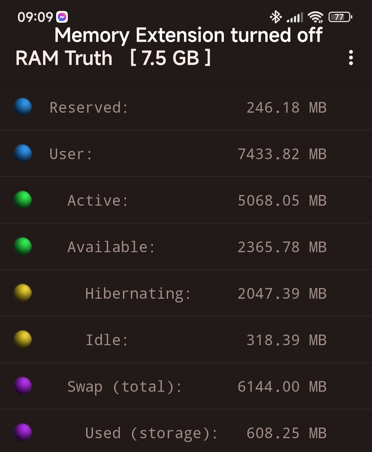The image size is (372, 452).
Task: Click the green dot beside Active
Action: [23, 200]
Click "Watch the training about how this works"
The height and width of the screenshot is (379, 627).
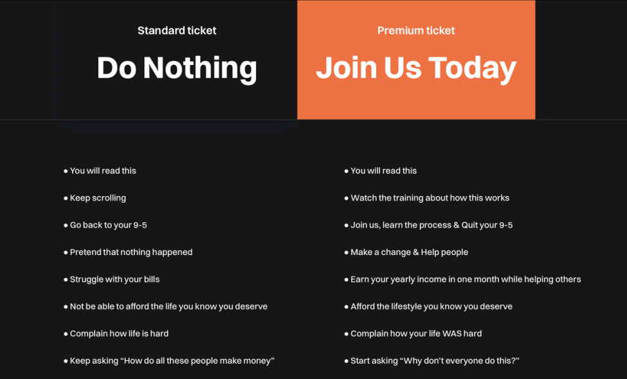(x=426, y=198)
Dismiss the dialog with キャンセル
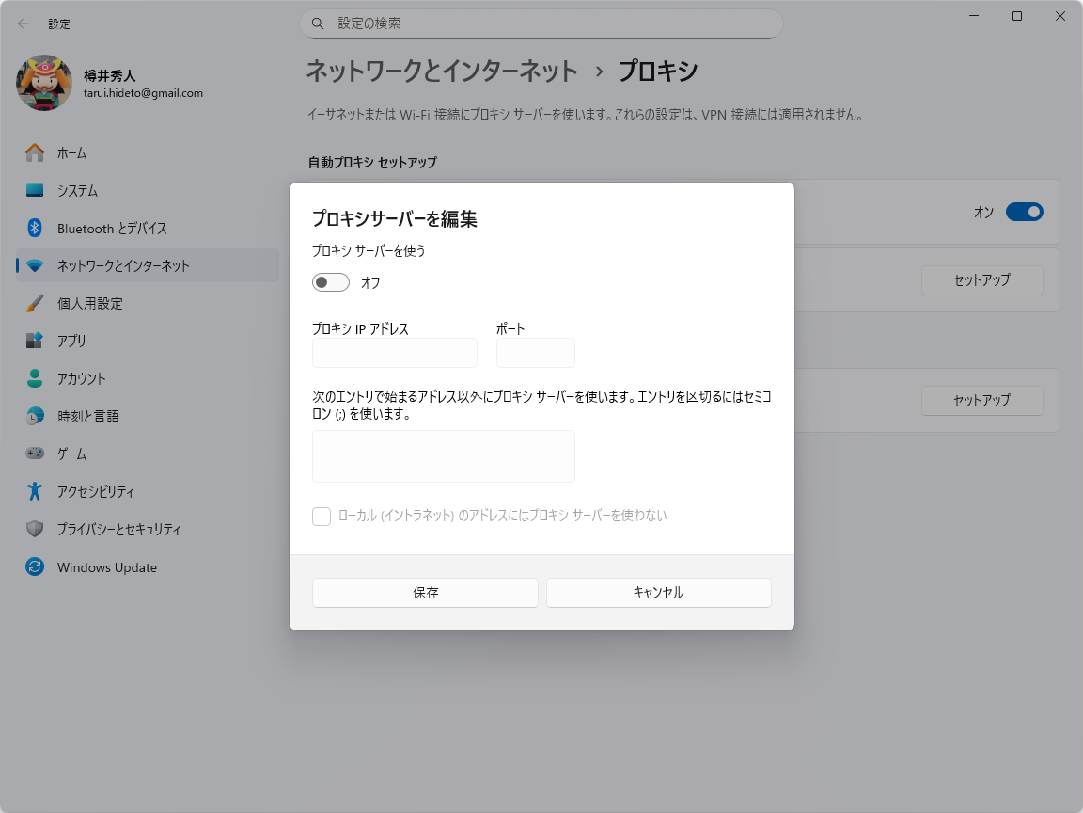Viewport: 1083px width, 813px height. point(658,593)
______________________________
STATED GOAL>
Copy all of the lines above word for word, leaving out the pictures.

WRITTEN ANSWER>
The image size is (372, 452).
Task: Click the green dot beside Active
Action: [23, 200]
Click "Watch the training about how this works"
The height and width of the screenshot is (379, 627).
(x=426, y=198)
Dismiss the dialog with キャンセル
Viewport: 1083px width, 813px height. point(658,593)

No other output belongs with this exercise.